協会は4月10日、表記の声明を発表し、関係機関に送付した。

声明

2021年4月10日

阪神・淡路大震災による

石綿疾患の公務災害認定判決を支持する

兵庫県保険医協会

第1131回理事会

 神戸地裁は3月26日、阪神・淡路大震災後にがれき処理に従事し、悪性腹膜中皮腫で亡くなった明石市職員について、公務災害と認めなかった地方公務員災害補償基金の処分取り消しを求める遺族の訴えを認め、処分を取り消した。

判決は、公務災害の認定基準を満たしていなくても、機械的適用ではなく、「業務の特性や被災当時の環境などを踏まえて判断すべき」とし、震災の影響を正しく評価していないと、発症と公務の因果関係を認めた。

阪神・淡路大震災時の石綿飛散について、政府による白石綿だけの調査をもって、アスベスト被曝は少ないとする風潮があるが、実際には茶石綿、青石綿などのより毒性の強い石綿の大量飛散が確認されている。
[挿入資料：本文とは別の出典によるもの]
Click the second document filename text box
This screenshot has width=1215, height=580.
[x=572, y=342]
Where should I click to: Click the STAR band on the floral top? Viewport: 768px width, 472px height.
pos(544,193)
阪神・淡路大震災による被害を、実態に即して認めるきわめて重要な判決であり、県民の命と健康を守る医師・歯科医師の団体として、同判決を支持する。

今後、阪神・淡路大震災時の石綿曝露による被害が、業務従事者のみならず、住民やボランティアにも出てくることは確実である。政府には公務災害・労災の石綿疾患の認定基準を変更することはもちろん、震災時石綿曝露の可能性のある労働者、業務災害適応外の住民やボランティアへの検診体制、補償制度の構築を速やかに行うことを強く求める。